Blonde Fever (1944)
6/10
"Isn't there enough confusion around here?"
2 August 2023
Warning: Spoilers
For what was presumably intended to be a light romantic comedy, this one had more than its share of unlikeable characters. Café owner Peter Dornay (Philip Dorn) is a dour womanizer with a more than tolerant wife (Mary Astor), who has his eye on a pretty waitress he can't wait to get his hands on. Sally Murfin (Gloria Grahame) for her part, plays Dornay off against her fiancé Freddie (Marshall Thompson), and that wouldn't have been so bad if she weren't a scheming gold digger. Grahame, in her film debut, comes across as a conniving flirt, and while charmingly cute, she comes across as vapid, and if I have to say it.., a dumb blonde. Maybe not so dumb in the way a woman attracts a man, because she seemingly wraps Dornay around her little finger, while leaving poor Freddie in the lurch.
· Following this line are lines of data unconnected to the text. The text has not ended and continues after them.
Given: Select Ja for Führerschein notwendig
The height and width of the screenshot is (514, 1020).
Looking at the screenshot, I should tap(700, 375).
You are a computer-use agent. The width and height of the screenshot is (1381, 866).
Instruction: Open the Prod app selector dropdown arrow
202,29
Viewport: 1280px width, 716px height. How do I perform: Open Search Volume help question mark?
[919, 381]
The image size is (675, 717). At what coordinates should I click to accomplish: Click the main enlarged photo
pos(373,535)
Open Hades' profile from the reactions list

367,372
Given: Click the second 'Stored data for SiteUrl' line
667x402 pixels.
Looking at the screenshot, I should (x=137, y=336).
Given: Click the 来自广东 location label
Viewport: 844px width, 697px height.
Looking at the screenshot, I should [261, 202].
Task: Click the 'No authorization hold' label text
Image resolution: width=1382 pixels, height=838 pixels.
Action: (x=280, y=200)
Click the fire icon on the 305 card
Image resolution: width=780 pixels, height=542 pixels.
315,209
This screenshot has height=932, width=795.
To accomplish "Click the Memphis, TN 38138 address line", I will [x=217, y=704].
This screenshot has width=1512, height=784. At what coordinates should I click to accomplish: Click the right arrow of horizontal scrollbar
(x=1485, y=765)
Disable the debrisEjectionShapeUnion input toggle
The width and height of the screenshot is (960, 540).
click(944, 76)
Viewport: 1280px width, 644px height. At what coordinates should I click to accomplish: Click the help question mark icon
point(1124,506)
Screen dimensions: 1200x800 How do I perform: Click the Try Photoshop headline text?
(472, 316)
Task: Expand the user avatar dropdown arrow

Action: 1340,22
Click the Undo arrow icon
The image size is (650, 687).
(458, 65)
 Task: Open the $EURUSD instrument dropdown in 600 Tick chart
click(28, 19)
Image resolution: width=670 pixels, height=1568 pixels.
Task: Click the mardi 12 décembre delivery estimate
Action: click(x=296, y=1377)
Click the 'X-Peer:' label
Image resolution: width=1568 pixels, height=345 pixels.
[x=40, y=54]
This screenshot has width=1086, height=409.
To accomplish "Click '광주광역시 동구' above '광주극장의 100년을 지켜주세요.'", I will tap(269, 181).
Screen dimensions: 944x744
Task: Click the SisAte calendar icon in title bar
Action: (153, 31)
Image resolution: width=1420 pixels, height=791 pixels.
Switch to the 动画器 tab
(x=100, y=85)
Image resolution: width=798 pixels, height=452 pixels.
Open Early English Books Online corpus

When Dornay happens to come up with a winning lottery ticket for forty thousand dollars, it's enough to convince Sally she ought to switch horses in midstream. Why Mrs. Dornay put up with her husband's indiscretions could only be ascribed to true love, which wins out in the end when Peter willingly signs over the lottery check as a consolation to his wife, which was enough to send Sally packing. Unlike Delilah (Astor), who was almost ready to leave, but in her own cunning way, didn't even pack in the first place.